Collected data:

============

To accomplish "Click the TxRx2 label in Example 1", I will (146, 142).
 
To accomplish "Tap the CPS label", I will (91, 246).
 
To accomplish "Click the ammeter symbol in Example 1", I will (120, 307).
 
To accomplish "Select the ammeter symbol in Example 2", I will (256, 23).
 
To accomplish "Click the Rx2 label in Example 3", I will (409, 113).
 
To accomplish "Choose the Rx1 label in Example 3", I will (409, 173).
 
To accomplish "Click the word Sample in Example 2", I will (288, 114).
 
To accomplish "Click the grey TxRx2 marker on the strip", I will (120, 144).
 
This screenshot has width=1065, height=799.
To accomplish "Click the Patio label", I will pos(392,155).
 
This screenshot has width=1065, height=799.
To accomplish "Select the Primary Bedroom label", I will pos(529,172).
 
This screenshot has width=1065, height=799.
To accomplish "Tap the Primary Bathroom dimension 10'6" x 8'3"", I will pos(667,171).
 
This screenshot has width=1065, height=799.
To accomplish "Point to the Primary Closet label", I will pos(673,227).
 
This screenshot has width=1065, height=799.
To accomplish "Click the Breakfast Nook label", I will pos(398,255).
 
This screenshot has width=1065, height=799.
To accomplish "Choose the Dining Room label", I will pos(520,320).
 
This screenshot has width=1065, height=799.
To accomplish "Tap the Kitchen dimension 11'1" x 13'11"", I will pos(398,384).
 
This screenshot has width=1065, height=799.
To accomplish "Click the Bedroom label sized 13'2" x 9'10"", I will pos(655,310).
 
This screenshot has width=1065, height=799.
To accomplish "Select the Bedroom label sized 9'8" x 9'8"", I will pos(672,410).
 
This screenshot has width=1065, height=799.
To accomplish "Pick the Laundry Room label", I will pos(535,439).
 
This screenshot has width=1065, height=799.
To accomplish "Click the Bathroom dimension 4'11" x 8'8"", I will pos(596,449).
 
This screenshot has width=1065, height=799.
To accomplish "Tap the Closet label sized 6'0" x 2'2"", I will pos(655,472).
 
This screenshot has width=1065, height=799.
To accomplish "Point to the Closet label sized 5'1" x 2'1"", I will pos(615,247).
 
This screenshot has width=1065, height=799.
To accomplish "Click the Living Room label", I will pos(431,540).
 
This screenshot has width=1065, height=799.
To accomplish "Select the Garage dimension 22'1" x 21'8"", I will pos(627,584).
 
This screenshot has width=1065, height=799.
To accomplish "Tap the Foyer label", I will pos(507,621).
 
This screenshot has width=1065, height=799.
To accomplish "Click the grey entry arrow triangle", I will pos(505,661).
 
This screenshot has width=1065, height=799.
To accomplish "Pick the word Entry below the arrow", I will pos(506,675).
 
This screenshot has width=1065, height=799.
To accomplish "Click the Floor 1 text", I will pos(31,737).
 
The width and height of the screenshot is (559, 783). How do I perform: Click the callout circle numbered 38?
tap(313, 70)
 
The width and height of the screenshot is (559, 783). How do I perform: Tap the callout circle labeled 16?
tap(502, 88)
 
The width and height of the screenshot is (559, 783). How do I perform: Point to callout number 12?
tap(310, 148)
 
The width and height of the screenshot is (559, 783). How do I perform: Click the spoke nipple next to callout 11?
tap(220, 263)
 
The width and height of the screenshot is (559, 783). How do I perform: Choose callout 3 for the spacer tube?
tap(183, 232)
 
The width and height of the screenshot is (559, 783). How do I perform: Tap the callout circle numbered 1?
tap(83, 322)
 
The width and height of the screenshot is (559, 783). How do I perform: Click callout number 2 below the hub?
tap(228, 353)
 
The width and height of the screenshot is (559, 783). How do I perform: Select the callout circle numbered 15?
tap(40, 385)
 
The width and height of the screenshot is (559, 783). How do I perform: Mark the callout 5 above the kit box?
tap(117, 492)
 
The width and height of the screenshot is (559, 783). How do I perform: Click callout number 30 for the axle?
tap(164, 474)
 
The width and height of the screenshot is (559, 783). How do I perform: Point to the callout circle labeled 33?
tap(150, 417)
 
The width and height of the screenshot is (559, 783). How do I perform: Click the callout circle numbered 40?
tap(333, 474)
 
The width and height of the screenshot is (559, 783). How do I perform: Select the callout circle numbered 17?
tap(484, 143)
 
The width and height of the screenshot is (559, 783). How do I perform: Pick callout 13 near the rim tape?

============

[WHAT TO PRODUCE] Reproduce every row above verbatim, with no changes.

[IN RESPONSE]
To accomplish "Click the TxRx2 label in Example 1", I will (146, 142).
 
To accomplish "Tap the CPS label", I will (91, 246).
 
To accomplish "Click the ammeter symbol in Example 1", I will (120, 307).
 
To accomplish "Select the ammeter symbol in Example 2", I will (256, 23).
 
To accomplish "Click the Rx2 label in Example 3", I will (409, 113).
 
To accomplish "Choose the Rx1 label in Example 3", I will (409, 173).
 
To accomplish "Click the word Sample in Example 2", I will (288, 114).
 
To accomplish "Click the grey TxRx2 marker on the strip", I will (120, 144).
 
This screenshot has width=1065, height=799.
To accomplish "Click the Patio label", I will pos(392,155).
 
This screenshot has width=1065, height=799.
To accomplish "Select the Primary Bedroom label", I will pos(529,172).
 
This screenshot has width=1065, height=799.
To accomplish "Tap the Primary Bathroom dimension 10'6" x 8'3"", I will pos(667,171).
 
This screenshot has width=1065, height=799.
To accomplish "Point to the Primary Closet label", I will pos(673,227).
 
This screenshot has width=1065, height=799.
To accomplish "Click the Breakfast Nook label", I will pos(398,255).
 
This screenshot has width=1065, height=799.
To accomplish "Choose the Dining Room label", I will pos(520,320).
 
This screenshot has width=1065, height=799.
To accomplish "Tap the Kitchen dimension 11'1" x 13'11"", I will pos(398,384).
 
This screenshot has width=1065, height=799.
To accomplish "Click the Bedroom label sized 13'2" x 9'10"", I will pos(655,310).
 
This screenshot has width=1065, height=799.
To accomplish "Select the Bedroom label sized 9'8" x 9'8"", I will pos(672,410).
 
This screenshot has width=1065, height=799.
To accomplish "Pick the Laundry Room label", I will pos(535,439).
 
This screenshot has width=1065, height=799.
To accomplish "Click the Bathroom dimension 4'11" x 8'8"", I will pos(596,449).
 
This screenshot has width=1065, height=799.
To accomplish "Tap the Closet label sized 6'0" x 2'2"", I will pos(655,472).
 
This screenshot has width=1065, height=799.
To accomplish "Point to the Closet label sized 5'1" x 2'1"", I will pos(615,247).
 
This screenshot has width=1065, height=799.
To accomplish "Click the Living Room label", I will pos(431,540).
 
This screenshot has width=1065, height=799.
To accomplish "Select the Garage dimension 22'1" x 21'8"", I will pos(627,584).
 
This screenshot has width=1065, height=799.
To accomplish "Tap the Foyer label", I will pos(507,621).
 
This screenshot has width=1065, height=799.
To accomplish "Click the grey entry arrow triangle", I will pos(505,661).
 
This screenshot has width=1065, height=799.
To accomplish "Pick the word Entry below the arrow", I will pos(506,675).
 
This screenshot has width=1065, height=799.
To accomplish "Click the Floor 1 text", I will pos(31,737).
 
The width and height of the screenshot is (559, 783). How do I perform: Click the callout circle numbered 38?
tap(313, 70)
 
The width and height of the screenshot is (559, 783). How do I perform: Tap the callout circle labeled 16?
tap(502, 88)
 
The width and height of the screenshot is (559, 783). How do I perform: Point to callout number 12?
tap(310, 148)
 
The width and height of the screenshot is (559, 783). How do I perform: Click the spoke nipple next to callout 11?
tap(220, 263)
 
The width and height of the screenshot is (559, 783). How do I perform: Choose callout 3 for the spacer tube?
tap(183, 232)
 
The width and height of the screenshot is (559, 783). How do I perform: Tap the callout circle numbered 1?
tap(83, 322)
 
The width and height of the screenshot is (559, 783). How do I perform: Click callout number 2 below the hub?
tap(228, 353)
 
The width and height of the screenshot is (559, 783). How do I perform: Select the callout circle numbered 15?
tap(40, 385)
 
The width and height of the screenshot is (559, 783). How do I perform: Mark the callout 5 above the kit box?
tap(117, 492)
 
The width and height of the screenshot is (559, 783). How do I perform: Click callout number 30 for the axle?
tap(164, 474)
 
The width and height of the screenshot is (559, 783). How do I perform: Point to the callout circle labeled 33?
tap(150, 417)
 
The width and height of the screenshot is (559, 783). How do I perform: Click the callout circle numbered 40?
tap(333, 474)
 
The width and height of the screenshot is (559, 783). How do I perform: Select the callout circle numbered 17?
tap(484, 143)
 
The width and height of the screenshot is (559, 783). How do I perform: Pick callout 13 near the rim tape?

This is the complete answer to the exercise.